Timbuktu. L’Islam è un’altra cosa. In margine a un film. Bellissimo

Immagine: un fotogramma del film Timbuktu del regista Abderhamane Sissako

C’è un film – bellissimo – da vedere: Timbuktu, di Abde­rha­mane Sis­sako, un regista della Mauritania. Racconta le sorti di un villaggio del Mali dove un giorno arrivano le milizie jihadiste che impongono la shaaria alla popolazione locale: niente calcio e divertimenti, niente musica e sigarette, le donne devono man­te­nere il capo e le mani coperte, anche quando vendono il pesce. Ridere è peri­co­loso e gli adul­teri sono puniti con la lapidazione.

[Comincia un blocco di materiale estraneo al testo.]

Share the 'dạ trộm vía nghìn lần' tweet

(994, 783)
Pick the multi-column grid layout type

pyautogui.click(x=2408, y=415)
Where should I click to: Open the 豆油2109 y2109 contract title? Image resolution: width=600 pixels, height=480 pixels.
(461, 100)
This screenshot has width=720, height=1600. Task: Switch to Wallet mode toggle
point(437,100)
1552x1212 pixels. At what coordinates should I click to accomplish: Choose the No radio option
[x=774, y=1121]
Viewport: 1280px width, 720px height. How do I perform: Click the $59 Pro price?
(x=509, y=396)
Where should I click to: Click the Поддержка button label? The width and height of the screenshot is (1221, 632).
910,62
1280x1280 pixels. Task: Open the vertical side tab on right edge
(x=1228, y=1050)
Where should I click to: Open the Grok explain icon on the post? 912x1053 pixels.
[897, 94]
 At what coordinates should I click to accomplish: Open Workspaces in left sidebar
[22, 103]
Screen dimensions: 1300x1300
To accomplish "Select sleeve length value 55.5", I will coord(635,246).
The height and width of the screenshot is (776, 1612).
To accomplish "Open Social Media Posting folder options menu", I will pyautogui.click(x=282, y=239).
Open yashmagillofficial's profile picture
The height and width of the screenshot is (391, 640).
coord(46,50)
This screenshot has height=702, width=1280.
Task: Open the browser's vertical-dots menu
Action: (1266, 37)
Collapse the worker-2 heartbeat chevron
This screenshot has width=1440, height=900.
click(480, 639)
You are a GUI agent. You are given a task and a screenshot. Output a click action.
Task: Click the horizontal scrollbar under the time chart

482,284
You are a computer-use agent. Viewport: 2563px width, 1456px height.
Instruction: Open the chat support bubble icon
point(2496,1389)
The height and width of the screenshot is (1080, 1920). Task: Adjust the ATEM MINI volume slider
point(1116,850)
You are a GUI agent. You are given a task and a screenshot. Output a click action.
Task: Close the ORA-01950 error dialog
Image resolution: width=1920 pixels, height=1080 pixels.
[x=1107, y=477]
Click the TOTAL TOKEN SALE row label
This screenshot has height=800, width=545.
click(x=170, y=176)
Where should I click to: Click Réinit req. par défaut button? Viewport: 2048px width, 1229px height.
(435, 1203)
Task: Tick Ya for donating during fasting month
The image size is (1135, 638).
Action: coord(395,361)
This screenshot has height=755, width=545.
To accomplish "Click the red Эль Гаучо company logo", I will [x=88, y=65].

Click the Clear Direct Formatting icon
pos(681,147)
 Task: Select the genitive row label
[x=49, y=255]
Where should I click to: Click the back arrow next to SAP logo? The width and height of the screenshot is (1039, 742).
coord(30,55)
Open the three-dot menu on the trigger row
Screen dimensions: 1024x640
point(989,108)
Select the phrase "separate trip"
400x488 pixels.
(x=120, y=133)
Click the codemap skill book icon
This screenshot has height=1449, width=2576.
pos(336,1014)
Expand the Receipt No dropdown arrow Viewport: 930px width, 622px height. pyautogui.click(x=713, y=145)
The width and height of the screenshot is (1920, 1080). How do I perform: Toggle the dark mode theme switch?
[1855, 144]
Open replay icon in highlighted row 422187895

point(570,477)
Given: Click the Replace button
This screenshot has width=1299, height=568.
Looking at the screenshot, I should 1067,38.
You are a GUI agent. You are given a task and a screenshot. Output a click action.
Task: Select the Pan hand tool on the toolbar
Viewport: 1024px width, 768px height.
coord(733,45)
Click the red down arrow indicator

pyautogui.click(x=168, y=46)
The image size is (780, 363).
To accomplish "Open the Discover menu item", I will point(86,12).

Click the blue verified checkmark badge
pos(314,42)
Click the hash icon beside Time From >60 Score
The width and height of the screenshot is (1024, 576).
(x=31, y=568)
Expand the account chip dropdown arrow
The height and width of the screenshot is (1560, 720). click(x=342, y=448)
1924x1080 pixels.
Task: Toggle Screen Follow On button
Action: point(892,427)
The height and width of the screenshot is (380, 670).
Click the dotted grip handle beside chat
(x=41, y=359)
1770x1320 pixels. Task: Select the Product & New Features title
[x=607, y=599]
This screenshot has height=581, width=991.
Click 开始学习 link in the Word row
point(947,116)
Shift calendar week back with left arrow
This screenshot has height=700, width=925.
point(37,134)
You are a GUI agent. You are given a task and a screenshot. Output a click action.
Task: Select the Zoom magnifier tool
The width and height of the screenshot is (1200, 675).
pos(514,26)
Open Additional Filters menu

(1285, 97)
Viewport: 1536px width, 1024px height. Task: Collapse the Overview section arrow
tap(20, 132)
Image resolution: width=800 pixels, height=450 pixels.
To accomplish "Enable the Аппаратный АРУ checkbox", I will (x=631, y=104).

DOV’È DIO IN TUTTO QUESTO?

Il film, che nei giorni scorsi ha vinto sette Cesar ed è stato candidato agli Oscar, si ispira ad una storia vera, raccontata da un video diffuso dagli stessi giustizieri che mostrava l’ esecuzione di un uomo e di una donna lapidati per aver avuto figli senza essere sposati, lapidazione avvenuta di fronte al villaggio come monito per tutti. Un fatto, tra i molti, passato nel silenzio dell’occidente, pronti ad occuparsi del continente africano solo quando vengono rapiti europei o nordamericani.  Il regista – con una fotografia  magnifica –  entra nelle pieghe di un villaggio dai ritmi antichi  e lenti ma aperto sul presente (la mucca preferita si chiama GPS, la figlia del pastore tuareg ha un telefonino, i ragazzi parlano di Messi e di Zidane e tra gli esaltati c’è un ex rapper) ma, ancora di più, entra nella vita della comunità mussulmana e mostra, in modo netto e inequivocabile, quanto l’intolleranza praticata dagli zelanti dello jihad (che in arabo vuol dire, letteralmente, “sforzo”) in realtà sia un tumore all’interno dell’Islam stesso. Uomini venuti da fuori, che non comprendono la lingua della popolazione locale, le cui regole, ottuse ma imposte in nome di Dio, obbligano i ragazzi a ritrovarsi al campetto e fare una partita di calcio senza pallone: mimano cross e passaggi, punizioni e azioni in area. Esultano quando uno di loro finge di segnare e sono prontissimi a smettere non appena all’orizzonte si profila la solita moto su cui viaggiano i guardiani della virtù.

QUESTO NON È ISLAM

Dov’è Dio in tutto questo?, chiede l’imam a chi ha osato entrare nella moschea armato e a disturbare in questo modo la quiete degli uomini che pregano e pensano di imporre il diritto attraverso la forza e la repressione. Domanda che non ha risposta. Come non ha risposta l’invito dell’imam alla tolleranza e al rispetto, nella convinzione che l’unico “sforzo” possibile per un mussulmano autentico sia di tipo spirituale e interiore.

Mi è capitato, parecchie volte, di viaggiare in paesi a quasi totalità mussulmana. Ho sempre incontrato uomini e donne capaci di ospitalità e di compassione, testimoni di una fede diversa dalla mia ma che ho sentito, in molti casi, profonda e sincera. Non voglio apparire ingenuo, conosco le sfide a cui l’Islam è chiamato ad affrontare: un’esegesi storico-critica del Corano, il confronto con la modernità, il processo di integrazione nella nostra società plurale, la denuncia chiara di quanti deformano, con la violenza, l’immagine più autentica della fede islamica. Ma non dobbiamo confondere la violenza dell’Isis o di chiunque altro con l’Islam. Il film mostra come gli ortodossi guardiani portino dolore e lutto in terre che vorrebbero solo vivere in pace. Trasformano, in peggio, la vita di donne e uomini. Non dimentichiamolo. Mi tornano spesso in mente le parole di Christian de Chergè, superiore della fraternità di Thibirine, in Algeria, ucciso con altri sei confratelli nella primavera del 1996: “Tutto ciò che si può commettere un po’ ovunque o dire o credere in nome di un Islam duro e incontestabilmente offensivo, io dico semplicemente che quello non l’Islam di Dio”. Perché il vero Islam e un’adeguata interpretazione del Corano – l’ha ricordato recentemente papa Francesco – “si oppongono ad ogni violenza”.